No matter where you’re from, you can borrow from the culinary melting pot of the world in order to infuse your plate with a bold essence. The Creole and Cajun flavors of New Orleans—steeped in a rich tradition of cultures, including African, Caribbean, and the New World—are among my favorites. You might be surprised to discover that many of these traditional dishes, such as jambalaya, are based on plant foods: beans and rice. Learn how to make jambalaya with this easy recipe for Vegan Jambalaya with Red Beans and Okra, which is bursting with flavor. You can also make Instant Pot Jambalaya with this recipe, too.

What is Jambalaya?

Jambalaya is a traditional Cajun dish that has roots in Spain, West Africa, and France—in particular Provence.

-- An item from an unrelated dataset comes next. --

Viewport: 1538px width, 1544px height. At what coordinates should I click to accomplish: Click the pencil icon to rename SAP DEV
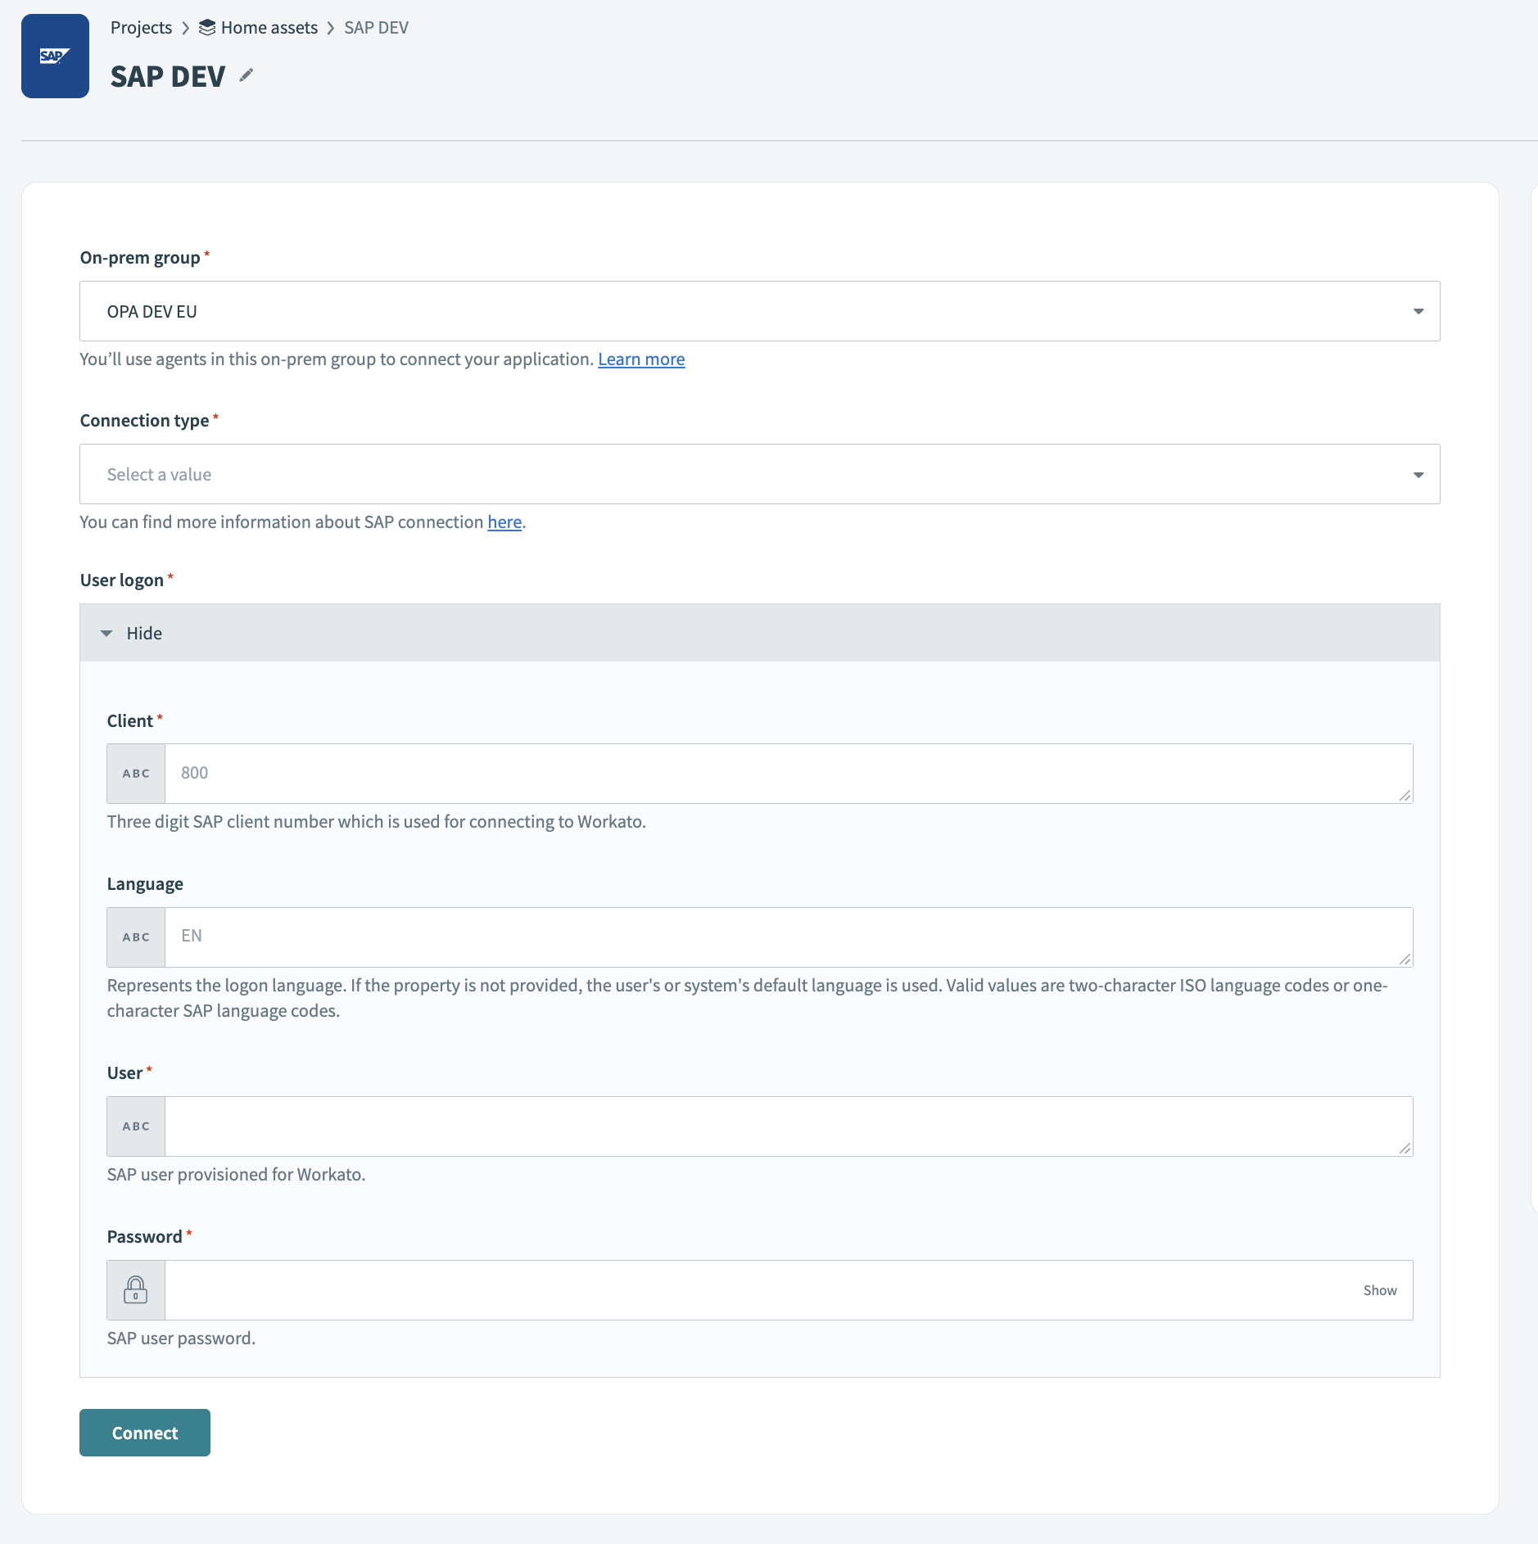pyautogui.click(x=247, y=76)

You can see shades of Spanish paella in this recipe, as well as a traditional Provencal rice dish called jambalaia. Jambalaya usually has sausage and shrimp, but I skipped these and focused on the red bean classic, which is part of this food culture. You’ll see the holy trinity of onions, peppers, and celery featured in this recipe—a traditional base of ingredients used in Cajun cuisine. While I have spent quite a bit of time in New Orleans, and I love Cajun and Creole foodways, I am not a true expert. Check out the amazing work of Emily at Cajun Vegan Eats for more inspiration.

What to Serve with Jambalaya?

I love to serve this one pot meal with a crusty whole wheat baguette and a crisp salad, such as my Kale Cesar Salad. And the leftovers are wonderful the next day too! Try this recipe for meal prep as healthy grab and go meals during the week.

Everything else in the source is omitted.